0 = Same: Both equivalently accurate, or both equivalently wrong.
+1 = B slightly more accurate: Both mostly correct; A has a minor imprecision.
+2 = B more accurate: A contains 1 false claim affecting the answer; B is correct.
+3 = B much more accurate: A contains 2+ false claims; B is fully correct.
Consider:
- Specific endpoint names, parameter names, return types
- Version-specific behaviour (deprecated features cited as current)
- Unsupported claims about rate limits, auth, or pricing
Step 4 — Build the calibration set. Pull 30 real user questions from your support logs that hit the API surface. Generate A and B answers for each. Position-randomise (so judge doesn't always see baseline on the left).
Step 5 — Human-label. Have 3 DevRel engineers independently rate each pair. Compute inter-human Krippendorff's α: you get 0.72. Above 0.6 — good, the dimension is well-defined enough that humans agree.
Step 6 — Run the autorater. Same 30 pairs, same rubric, same scale. Capture evidence strings.
Step 7 — Compute agreement. Cohen's quadratic κ between the autorater and the median human rating: 0.51. Moderate, not good enough.
Step 8 — Inspect disagreements. Read the top 10. Pattern: the judge is overweighting confident tone as a proxy for accuracy. When B's answer sounds more authoritative, it gets +1 to +2 even when A is actually more correct. The role didn't explicitly say "ignore tone".
Step 9 — Revise. Tighten the role:
[...] You do not weight response length, formatting, OR confidence of tone.
A confidently-stated falsehood is worse than a hedged truth. Specifically
ignore phrases like "definitely", "always", "never" — verify the claim
underneath the rhetoric.
Re-run on the same 30 pairs. New κ: 0.74. Substantial. Ship.

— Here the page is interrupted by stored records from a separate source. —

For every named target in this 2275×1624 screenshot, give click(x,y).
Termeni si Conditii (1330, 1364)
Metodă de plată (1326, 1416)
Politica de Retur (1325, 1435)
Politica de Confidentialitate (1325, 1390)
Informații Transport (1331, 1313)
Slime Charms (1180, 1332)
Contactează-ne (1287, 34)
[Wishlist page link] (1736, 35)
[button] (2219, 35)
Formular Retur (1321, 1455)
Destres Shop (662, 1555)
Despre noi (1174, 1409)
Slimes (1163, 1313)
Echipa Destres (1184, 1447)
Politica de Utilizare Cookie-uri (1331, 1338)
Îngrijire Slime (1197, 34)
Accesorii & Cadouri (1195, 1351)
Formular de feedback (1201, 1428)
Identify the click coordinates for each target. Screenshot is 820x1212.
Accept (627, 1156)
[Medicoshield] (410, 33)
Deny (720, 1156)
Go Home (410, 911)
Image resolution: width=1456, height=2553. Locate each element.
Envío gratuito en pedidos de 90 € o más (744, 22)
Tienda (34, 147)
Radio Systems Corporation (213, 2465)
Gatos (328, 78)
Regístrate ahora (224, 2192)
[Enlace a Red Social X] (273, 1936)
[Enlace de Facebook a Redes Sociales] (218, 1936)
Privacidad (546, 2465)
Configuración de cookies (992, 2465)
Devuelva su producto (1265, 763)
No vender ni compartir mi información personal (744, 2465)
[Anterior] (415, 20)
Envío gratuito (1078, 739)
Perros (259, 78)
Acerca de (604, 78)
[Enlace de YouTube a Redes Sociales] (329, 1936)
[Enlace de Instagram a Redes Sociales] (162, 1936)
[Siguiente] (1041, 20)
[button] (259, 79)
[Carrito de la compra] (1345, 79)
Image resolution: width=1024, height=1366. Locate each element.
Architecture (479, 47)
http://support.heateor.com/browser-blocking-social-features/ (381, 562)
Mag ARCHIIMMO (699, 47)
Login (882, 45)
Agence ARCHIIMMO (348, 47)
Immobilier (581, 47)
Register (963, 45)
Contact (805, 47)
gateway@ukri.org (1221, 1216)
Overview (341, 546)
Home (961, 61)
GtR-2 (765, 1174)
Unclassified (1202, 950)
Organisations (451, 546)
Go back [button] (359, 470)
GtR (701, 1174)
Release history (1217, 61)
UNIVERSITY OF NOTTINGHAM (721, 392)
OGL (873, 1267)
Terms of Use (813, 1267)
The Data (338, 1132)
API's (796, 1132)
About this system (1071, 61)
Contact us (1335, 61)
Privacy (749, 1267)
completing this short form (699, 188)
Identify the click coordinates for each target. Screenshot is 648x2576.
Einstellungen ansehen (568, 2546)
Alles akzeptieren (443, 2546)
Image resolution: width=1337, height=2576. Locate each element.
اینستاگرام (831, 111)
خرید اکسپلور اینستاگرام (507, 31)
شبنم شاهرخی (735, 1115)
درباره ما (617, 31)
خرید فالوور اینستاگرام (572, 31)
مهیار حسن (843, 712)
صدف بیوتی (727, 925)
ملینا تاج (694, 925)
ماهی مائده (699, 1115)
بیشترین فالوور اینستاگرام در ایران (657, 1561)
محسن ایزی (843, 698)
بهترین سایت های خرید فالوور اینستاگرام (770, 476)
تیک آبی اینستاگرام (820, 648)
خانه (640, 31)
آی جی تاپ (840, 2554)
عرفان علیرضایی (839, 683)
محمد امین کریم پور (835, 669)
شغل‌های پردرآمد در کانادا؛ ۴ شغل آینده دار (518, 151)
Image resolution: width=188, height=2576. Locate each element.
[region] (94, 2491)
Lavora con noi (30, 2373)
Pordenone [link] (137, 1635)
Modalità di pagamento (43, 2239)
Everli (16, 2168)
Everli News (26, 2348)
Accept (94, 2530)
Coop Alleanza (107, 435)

Step 10 — Freeze and version. Commit rubric-factual-accuracy-v1.2.md to your eval repo. Tag: κ=0.74, n=30, judge=claude-sonnet-4.7, human raters=3, date=2026-05. Now every score this rubric produces in production is traceable to that calibration.
Step 11 — Run on production. Score 500 real user questions with A and B. You see B wins 62% of decisive comparisons with 95% CI [56%, 68%] — confidence interval doesn't cross 50%, so B is a real win, not noise. Ship the new RAG pipeline.
Notice what made this work: one well-specified dimension beats five vague ones; the role does the heavy lifting; disagreements diagnose the rubric, not the judge; the kappa number makes the result defensible to anyone who asks.